Well, hello there.
It’s February, a single-digit number away from Valentine’s Day, as I am publishing this.
This could be a Valentine’s post; it kind of is. I am sharing a recipe with you. It’s pink, it’s delicious. It’s Valentine’s all in all.
However, it’s a gift of a recipe that honestly deserves to be made not just one time in February, just like love for oneself and one another shouldn’t be only celebrated one day in February, but every day.
All that said, and because if you are anything like me, you aren’t here to read some anecdote or hear of great adventure. You are here because you got the itch to bake something.
So let’s make a sheet of raspberry sweet buns topped with raspberry icing.
The recipe is a fusion of a recipe I came across at King Arthur’s and my favorite basic sweet bun recipe by Magnus Nilsson from his cookbook The Nordic Cookbook

Raspberry buns
Ingredients: Tangzhong starter: 43g water, 43g cold milk/nut milk, 15g freeze-dried and crushed raspberries, 15g unbleached flour
Sweet wheat bun: 320 ml milk/nut milk, 125 g sugar, 150 g butter, 1 Tbsp dry yeast, 800 g flour, 1 egg, 1 tsp vanilla extract, zest of a small lemon
Filling: about 100g raspberry jam, 1 Tbsp flour
Cream topping: 90g cream cheese room temperature, 30g butter room temperature, 100g powdered sugar, 5g freeze-dried raspberries, 1/4 tsp vanilla extract, extra freeze-dried raspberries (optional for decor), 1 Tbsp white chocolate chips (optional for decor)
Method:
To start, we are making the Tangzhong. For that, crush and grind freeze-dried raspberries in a mortar and pestle or kitchen mixer. Add crushed raspberries, flour, cold water, and cold milk into a small saucepan and heat over low heat. Whisk constantly until the mixture starts to thicken as it gets hot. The mixture should be thick and paste-like. Remove from heat.

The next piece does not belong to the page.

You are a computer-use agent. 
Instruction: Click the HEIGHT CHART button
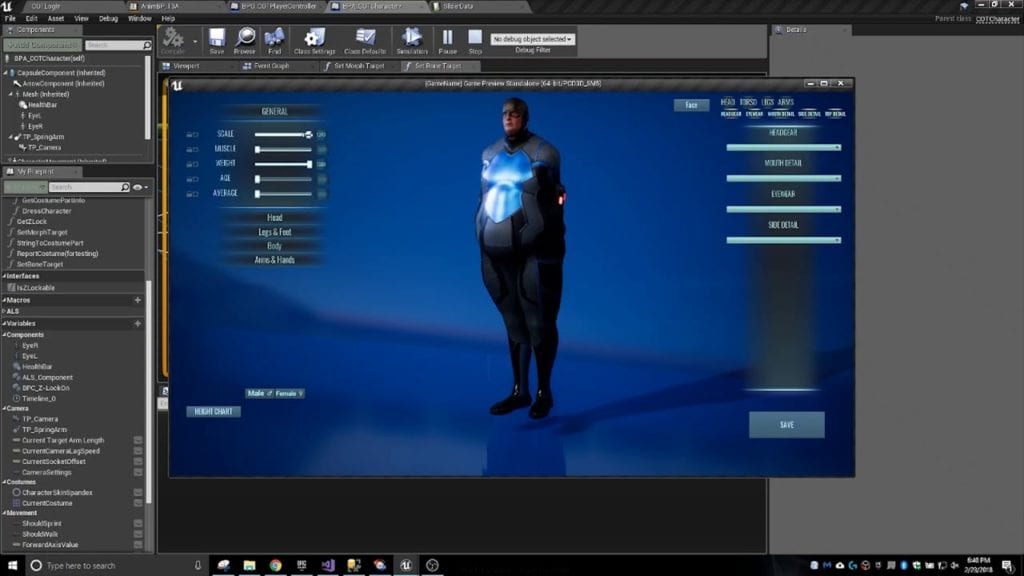[x=213, y=411]
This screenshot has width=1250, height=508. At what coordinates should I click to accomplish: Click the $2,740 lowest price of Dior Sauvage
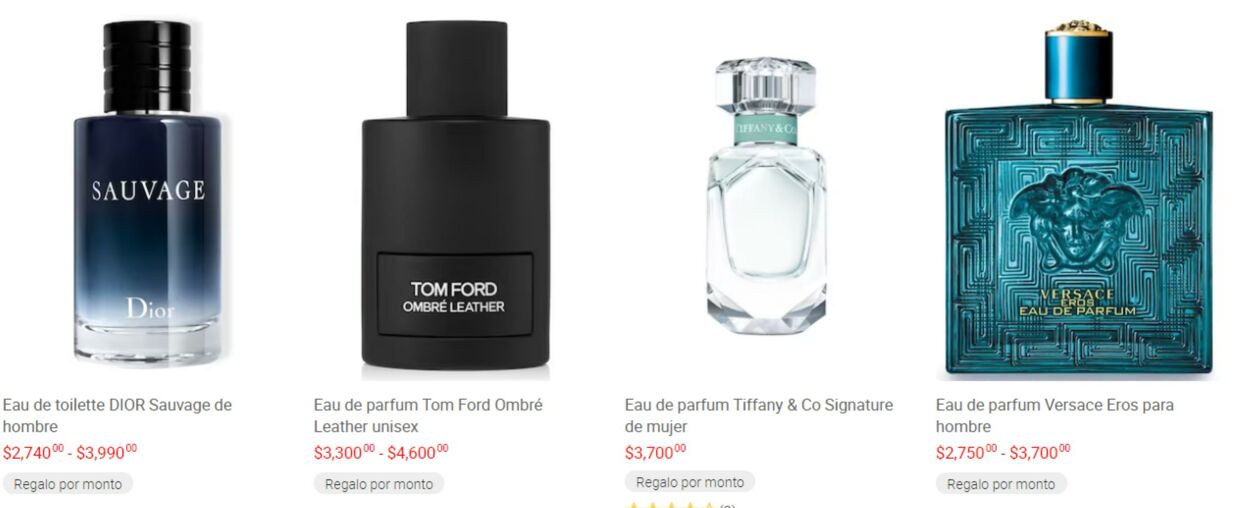[33, 452]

Add 320 ml milk to the Tangzhong, 125 g sugar. Mix well.
Add 150 g butter to it and mix until the butter is melted and the whole mixture is cooled to lukewarm.
Once lukewarm, add 1 Tbsp of yeast and stir once just to get all the yeast to mix in. Let it rest in the pot until the yeast has foamed up; it takes about 5-10 minutes.


In a bowl of a stand mixer, measure out 800 g of flour and add fresh lemon zest.
Once yeast has foamed up in the tangzhong milk mixture, add all of it to the flour in the mixing bowl. Add a dough hook to your machine, lock the bowl in, and start the kneading process on the lowest speed. Add one egg to the bowl while kneading and 1 tsp vanilla extract. Knead dough until all is well combined, soft, and smooth.

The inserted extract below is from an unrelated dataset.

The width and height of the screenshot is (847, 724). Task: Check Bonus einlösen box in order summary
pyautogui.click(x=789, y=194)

Turn the machine off and remove the hook. You can remove the dough from the bowl and put it into another bowl (slightly greased) for rising. But just covering the bowl you used for kneading with a towel works perfectly. No need to dirty another bowl.
Let dough rise for an hour to two, until about double in size.
Meanwhile, mix the raspberry jam with a spoon of flour in a small bowl. If you don’t have raspberry jam, raspberry jam is easy and quickly made with frozen raspberries, sugar, a bit of vanilla, and lemon juice.
Once the dough has risen, tip the dough onto a lightly floured work surface and knead briefly. Roll into a rectangle of about 60 cm by 40 cm.
Add the jam to the dough rectangle and spread it evenly over the entire dough sheet. Roll the dough along the longer end up into a tight log.
With a pastry cutter, knife, or string, cut the log into slices about 2 cm thick for each slice, or as you prefer. Add each slice to your buttered baking pan, but not too close together so they have room to rise.
Once your baking dish is full with dough buns, cover it with a towel and let them rise about 20-30 min. They will about double in size again.

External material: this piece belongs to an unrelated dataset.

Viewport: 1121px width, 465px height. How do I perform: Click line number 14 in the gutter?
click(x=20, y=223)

Preheat the oven and clean up while the dough is rising. Bake at 180°C for about 18-20 minutes on the middle rack of the oven.
While baking, make the icing by mixing cream cheese, butter, powdered sugar, and 5 g of freeze-dried, crushed, and sifted raspberries together.
Once the buns are done baking, take them out of the oven and let them cool down. After they have cooled down, spread icing over the buns.
They are ready to be served. If you do feel fancy, crush a couple more raspberries and sprinkle them over the buns. Chop some white chocolate and also sprinkle it over the buns. I used white chocolate chips since that seems to be the only type of white chocolate I ever have in my kitchen.

Fix yourself a coffee or tea and enjoy.
Bonus input. If you aren’t having anyone over or feel like eating a whole tray of sweet buns, don’t spread all the icing on all of them just yet.
The buns keep fine a couple of days in an airtight container or a bag. Heat them up and spread fresh icing on them for a treat a day later.
You can also only bake about half of them and freeze the other half of the rolled buns, not risen, just rolled, to use later on. Freeze them in an airtight container or Ziploc bags.
Not tired of baking yet, perhaps you wanna give this recipe of mine a try.
Happy baking.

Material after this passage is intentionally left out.